§ **Page text**
# # # # # # #
Jun. 14th, 2012

hawkwing_lb: (Default)
So, last night my good friend [livejournal.com profile] whitewaveraven talked me into going to see the Dublin Shakespeare Festival's performance of "The Indian Tempest," an energetic two-hour version of "The Tempest." Costumed festival promoters were crying the play all day on campus - occasionally complete with hear ye, hear ye! - and one of the lads doing the housekeeping announcement (mobile phones, fire in the temporary open-air theatre set up in Front Square) looked vaguely familiar. [livejournal.com profile] whitewaveraven pointed out that this is probably because I'd seen him as Joffrey.

I have in general mixed feelings about the production, but the audience responded with foot-stamping and much applause upon its conclusion, drawing the actors back for a musical number.




Books 2012: 99-105


99. Phyllis Ann Karr, Frostflower and Windbourne. Wildside Press, 1982.

An interesting, if quiet, fantasy adventure. Recommended.


100. Caitlin Brennan, The Mountain's Call. Luna, 2004. Ebook.

I could have done without the rape. And the incomplete rape. And the rampant cultural sexism. And the odd-sided both of these men are bad for you not-a-love-triangle. Not for me, this book. NOT FOR ME.


101-104. Cate Culpepper, The Clinic, Battle for Tristaine, Tristaine Rises and Queens of Tristaine. Bold Strokes Books, various dates. Ebooks.
# # # # # # #
[Pixel coordinate grounding data]
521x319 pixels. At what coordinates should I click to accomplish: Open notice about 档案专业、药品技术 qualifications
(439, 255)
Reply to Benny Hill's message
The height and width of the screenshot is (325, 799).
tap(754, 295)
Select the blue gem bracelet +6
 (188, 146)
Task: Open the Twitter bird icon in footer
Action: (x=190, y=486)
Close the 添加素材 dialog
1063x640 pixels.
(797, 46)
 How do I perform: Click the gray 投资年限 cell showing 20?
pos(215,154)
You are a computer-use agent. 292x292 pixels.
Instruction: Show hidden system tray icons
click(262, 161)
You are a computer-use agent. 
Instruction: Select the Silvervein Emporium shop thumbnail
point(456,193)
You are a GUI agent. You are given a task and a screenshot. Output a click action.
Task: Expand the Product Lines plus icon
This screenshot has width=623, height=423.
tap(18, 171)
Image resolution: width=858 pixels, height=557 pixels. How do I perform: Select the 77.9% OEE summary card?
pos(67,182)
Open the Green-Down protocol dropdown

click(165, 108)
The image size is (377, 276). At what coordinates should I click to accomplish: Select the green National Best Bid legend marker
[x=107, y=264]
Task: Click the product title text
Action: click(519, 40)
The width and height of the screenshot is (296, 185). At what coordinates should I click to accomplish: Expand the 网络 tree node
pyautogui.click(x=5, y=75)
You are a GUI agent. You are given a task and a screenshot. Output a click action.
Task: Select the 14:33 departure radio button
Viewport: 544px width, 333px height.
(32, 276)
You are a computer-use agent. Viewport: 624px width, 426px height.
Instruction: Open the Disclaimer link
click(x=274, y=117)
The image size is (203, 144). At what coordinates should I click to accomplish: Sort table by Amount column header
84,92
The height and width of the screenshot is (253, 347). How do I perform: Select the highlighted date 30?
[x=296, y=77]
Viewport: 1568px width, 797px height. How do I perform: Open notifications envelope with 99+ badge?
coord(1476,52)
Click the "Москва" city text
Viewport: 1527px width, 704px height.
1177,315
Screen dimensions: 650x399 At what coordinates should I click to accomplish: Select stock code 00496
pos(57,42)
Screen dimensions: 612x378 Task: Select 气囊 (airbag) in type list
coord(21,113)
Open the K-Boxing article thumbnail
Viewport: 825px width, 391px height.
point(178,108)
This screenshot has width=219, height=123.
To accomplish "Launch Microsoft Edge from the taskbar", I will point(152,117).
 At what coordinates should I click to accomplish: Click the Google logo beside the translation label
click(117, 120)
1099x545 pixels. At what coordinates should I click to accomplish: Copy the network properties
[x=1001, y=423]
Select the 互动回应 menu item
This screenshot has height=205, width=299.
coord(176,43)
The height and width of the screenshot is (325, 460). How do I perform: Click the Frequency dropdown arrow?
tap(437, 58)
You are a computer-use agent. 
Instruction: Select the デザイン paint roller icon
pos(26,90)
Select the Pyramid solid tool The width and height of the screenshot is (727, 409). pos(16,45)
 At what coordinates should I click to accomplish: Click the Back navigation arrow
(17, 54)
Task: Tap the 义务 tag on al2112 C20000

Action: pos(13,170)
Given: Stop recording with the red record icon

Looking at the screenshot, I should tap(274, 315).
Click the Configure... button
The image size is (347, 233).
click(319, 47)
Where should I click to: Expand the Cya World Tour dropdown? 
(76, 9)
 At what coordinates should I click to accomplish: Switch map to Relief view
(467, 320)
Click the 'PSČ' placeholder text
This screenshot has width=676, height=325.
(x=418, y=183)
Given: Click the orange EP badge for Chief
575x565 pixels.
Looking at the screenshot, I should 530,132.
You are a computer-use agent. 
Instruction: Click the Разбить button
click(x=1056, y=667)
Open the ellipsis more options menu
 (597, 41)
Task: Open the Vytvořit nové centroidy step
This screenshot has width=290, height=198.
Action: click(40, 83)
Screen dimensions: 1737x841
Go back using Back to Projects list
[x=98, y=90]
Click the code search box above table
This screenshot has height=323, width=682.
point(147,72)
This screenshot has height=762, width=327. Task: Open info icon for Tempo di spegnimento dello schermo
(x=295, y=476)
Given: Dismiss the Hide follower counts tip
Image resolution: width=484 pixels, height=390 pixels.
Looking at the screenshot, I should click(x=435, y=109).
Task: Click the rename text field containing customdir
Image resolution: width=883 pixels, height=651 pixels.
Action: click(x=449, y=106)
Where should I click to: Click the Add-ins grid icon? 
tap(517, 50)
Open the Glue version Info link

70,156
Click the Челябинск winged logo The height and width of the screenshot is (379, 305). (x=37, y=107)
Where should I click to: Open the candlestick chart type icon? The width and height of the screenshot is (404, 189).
# # # # # # #
§ **What you should do**
Retype the whole journal entry about the Tempest performance and the 2012 book list, word for word.

§ **Answer section**
Jun. 14th, 2012

hawkwing_lb: (Default)
So, last night my good friend [livejournal.com profile] whitewaveraven talked me into going to see the Dublin Shakespeare Festival's performance of "The Indian Tempest," an energetic two-hour version of "The Tempest." Costumed festival promoters were crying the play all day on campus - occasionally complete with hear ye, hear ye! - and one of the lads doing the housekeeping announcement (mobile phones, fire in the temporary open-air theatre set up in Front Square) looked vaguely familiar. [livejournal.com profile] whitewaveraven pointed out that this is probably because I'd seen him as Joffrey.

I have in general mixed feelings about the production, but the audience responded with foot-stamping and much applause upon its conclusion, drawing the actors back for a musical number.




Books 2012: 99-105


99. Phyllis Ann Karr, Frostflower and Windbourne. Wildside Press, 1982.

An interesting, if quiet, fantasy adventure. Recommended.


100. Caitlin Brennan, The Mountain's Call. Luna, 2004. Ebook.

I could have done without the rape. And the incomplete rape. And the rampant cultural sexism. And the odd-sided both of these men are bad for you not-a-love-triangle. Not for me, this book. NOT FOR ME.


101-104. Cate Culpepper, The Clinic, Battle for Tristaine, Tristaine Rises and Queens of Tristaine. Bold Strokes Books, various dates. Ebooks.